In [1]:
## Importing data directly from the S3 buckets is not always useful because if the data is uploaded directly
## Instead of having semantically usefile organization, it basically places everything in a single flat directory
## that is basically just organized by a unique ID for the user - which is an integer, and then an alphanumeric string
## I also wind up importing too many non-imaging files and having a single directory with 80,000 files in it
## is unwieldy
from google.cloud import bigquery
from google.cloud import dlp_v2
import girder_client
import secrets as s
import os
from tqdm.autonotebook import tqdm

project_name = "htan-dcc"
%load_ext google.cloud.bigquery

gc = girder_client.GirderClient(apiUrl=s.apiUrl)
gc.authenticate(apiKey=s.dsaApiKey)



{'_id': '5ebee66965f992910fa19570'}

In [2]:
#!gcloud auth application-default login
## Creating a class for girder interactions that allows me to both cache folders and also if it's not cached
## to create it; most improtantly I am allowing you to specify an entire dierctory structure analogous to
## os.makedirs

class dsaFolderCache:
    def __init__(self, gc,debug=False):
        self.gc = gc
        self.folderCache = {}
        self.collectionCache = {}
        self.debug = debug
        self.cacheHits = 0  ## Generate stats to keep track cache hits
        self.totalLookups = 0
        self.apiCalls = 0
        
    def getFolderId( self, dsaFolderPath ):
        ### The dsaFolderPath includes both the collection and subsequent folders
        self.totalLookups+=1
        
        return self.lookupPathInCollection(dsaFolderPath,True)

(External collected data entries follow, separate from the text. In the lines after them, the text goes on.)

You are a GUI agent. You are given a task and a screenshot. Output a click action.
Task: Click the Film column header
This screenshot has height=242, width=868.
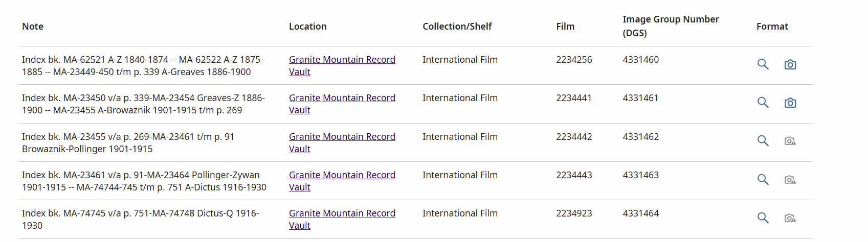coord(565,27)
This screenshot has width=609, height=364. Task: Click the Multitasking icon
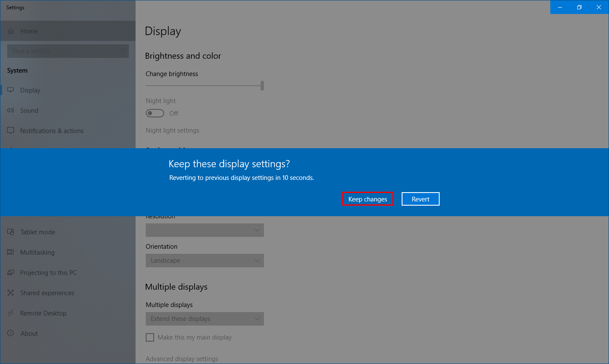click(x=11, y=252)

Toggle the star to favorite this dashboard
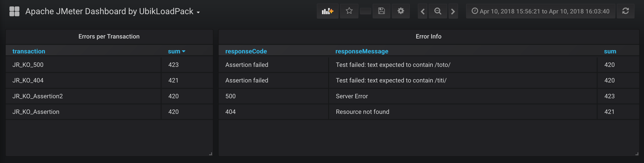click(x=349, y=11)
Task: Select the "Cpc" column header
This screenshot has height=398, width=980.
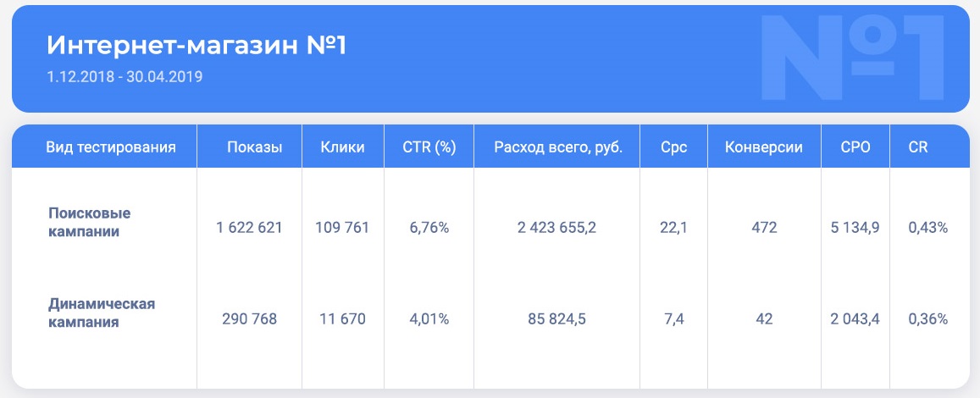Action: [674, 147]
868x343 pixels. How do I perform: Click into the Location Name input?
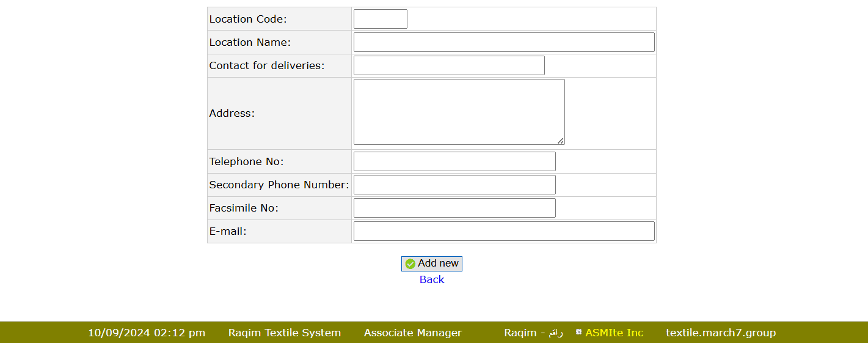(504, 42)
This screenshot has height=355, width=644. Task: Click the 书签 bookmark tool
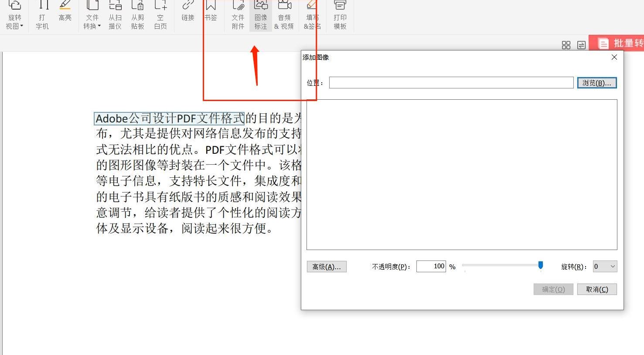(211, 15)
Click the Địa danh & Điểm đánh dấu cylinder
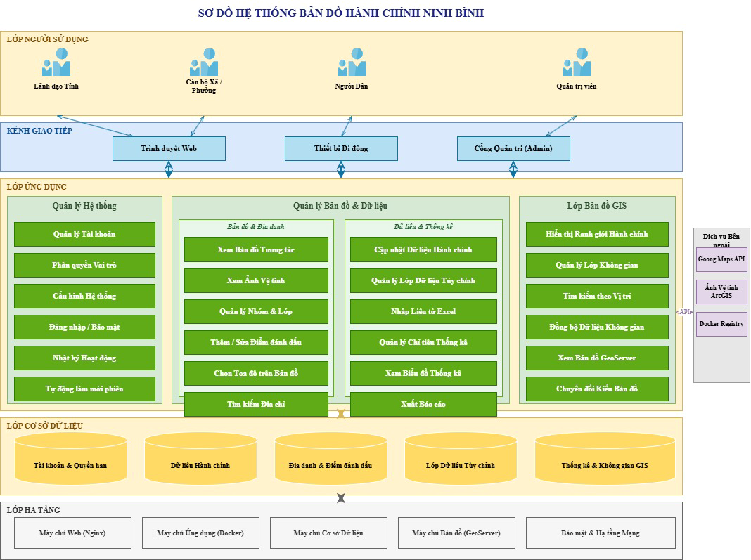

    ## if nameNotFound essentially..
    def lookupPathInCollection( self, dsaFolderPath,createIfNotFound=False):
        # Check if it exists in the cache and return if find a hit
        if dsaFolderPath in self.folderCache:
            self.cacheHits+=1
            return self.folderCache[dsaFolderPath]
        
        #Now actually query the server to see if it exists..
        try:
            f = gc.get("/resource/lookup?path=/collection/%s" % dsaFolderPath)
            self.apiCalls+=1
            if f:
                self.folderCache[dsaFolderPath] = f
                return f
        except:
            if self.debug: print("Path does not exist",dsaFolderPath)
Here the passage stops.